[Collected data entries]
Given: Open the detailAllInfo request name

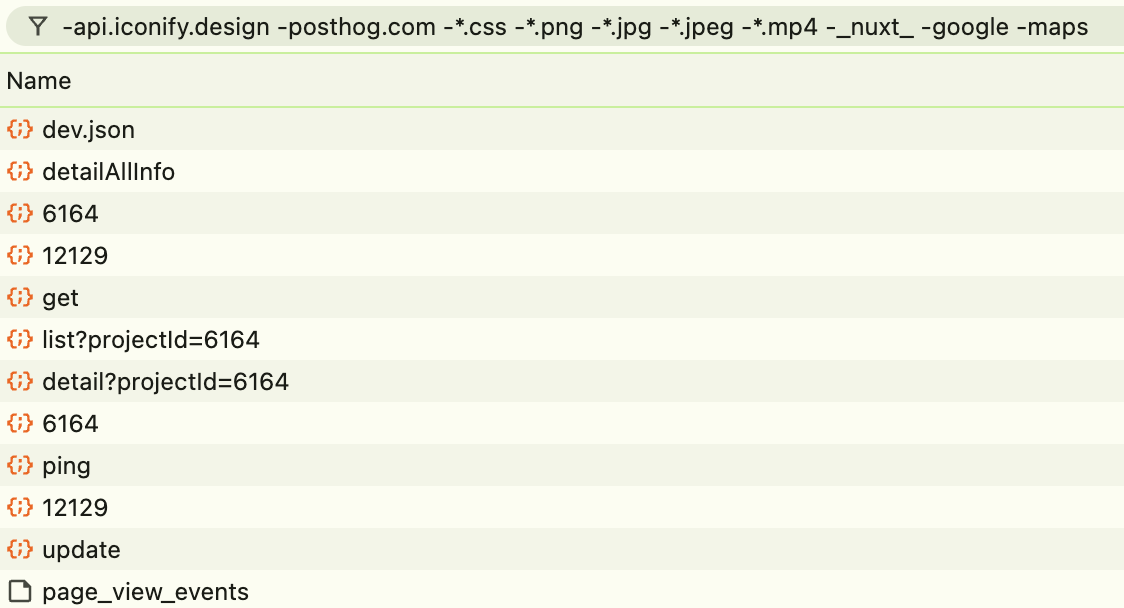Looking at the screenshot, I should [108, 171].
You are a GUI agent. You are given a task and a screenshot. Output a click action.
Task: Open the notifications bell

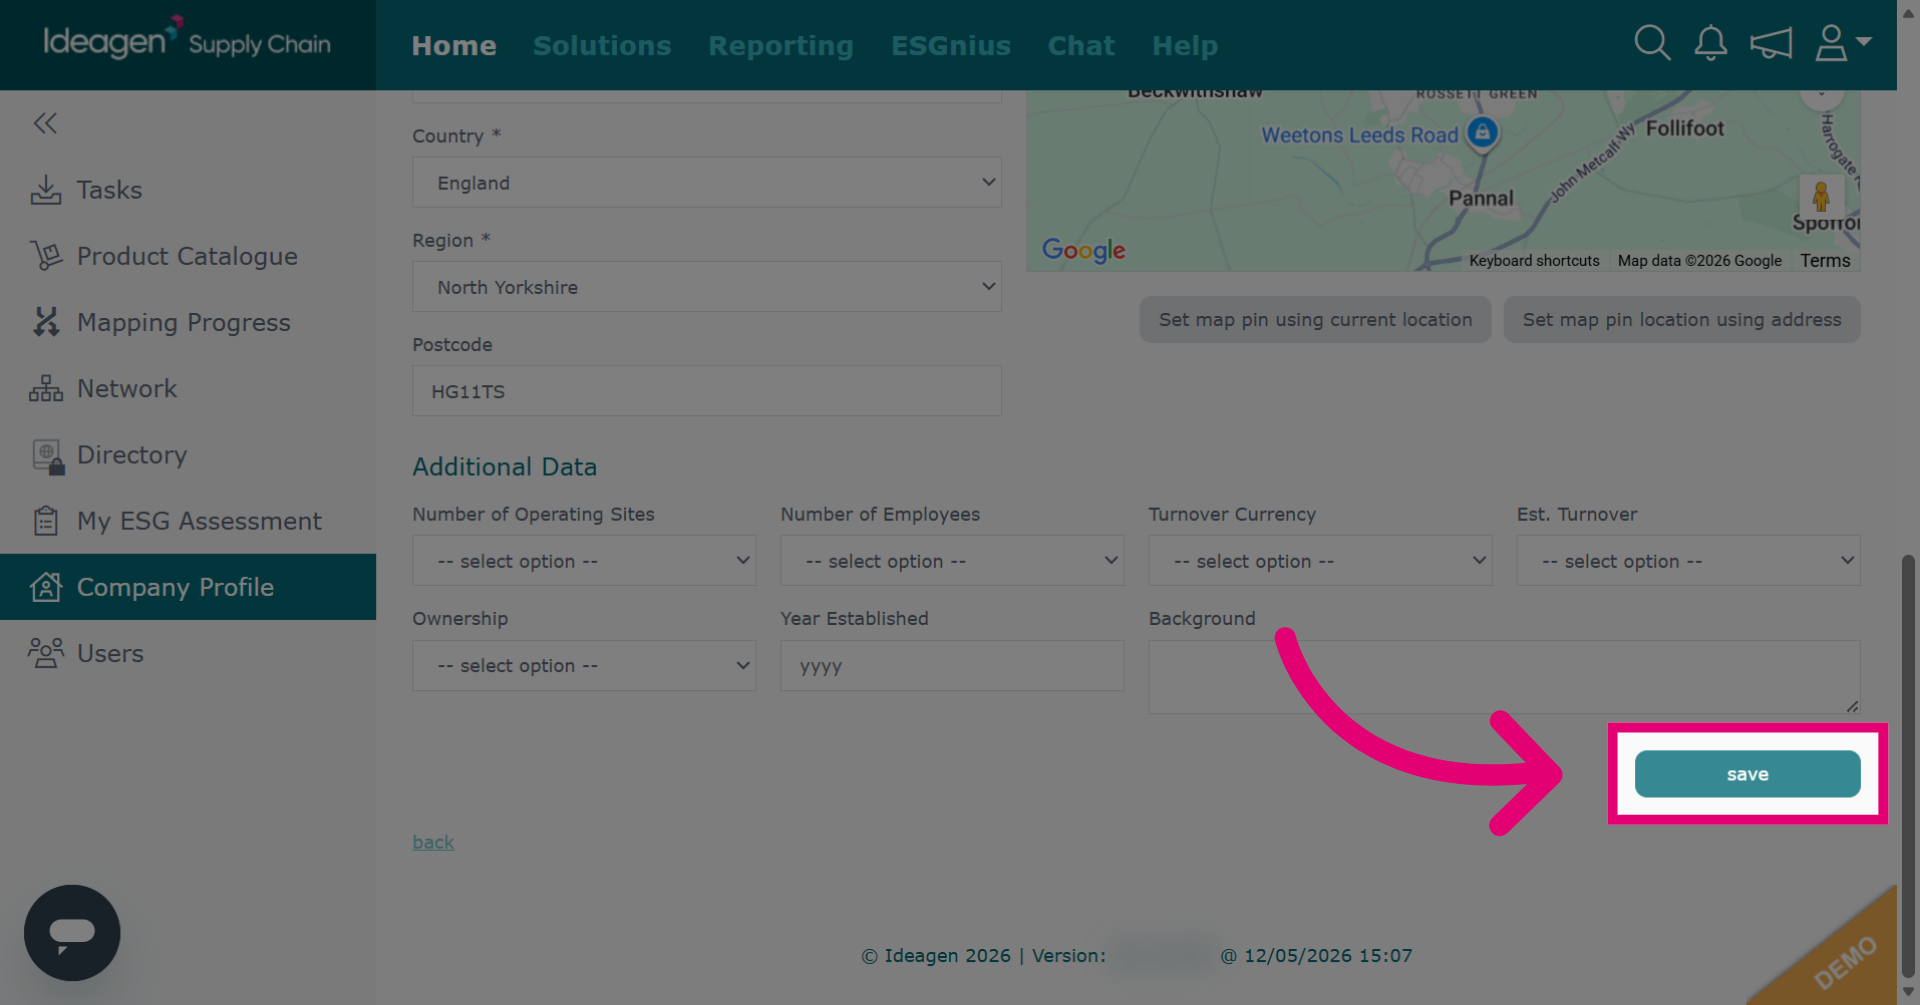pos(1710,43)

**Action item**. Your answer must contain the full data, repeated exactly, without pictures.

**Written response**.
Given: Open the detailAllInfo request name

Looking at the screenshot, I should [108, 171].
You are a GUI agent. You are given a task and a screenshot. Output a click action.
Task: Open the notifications bell

pos(1710,43)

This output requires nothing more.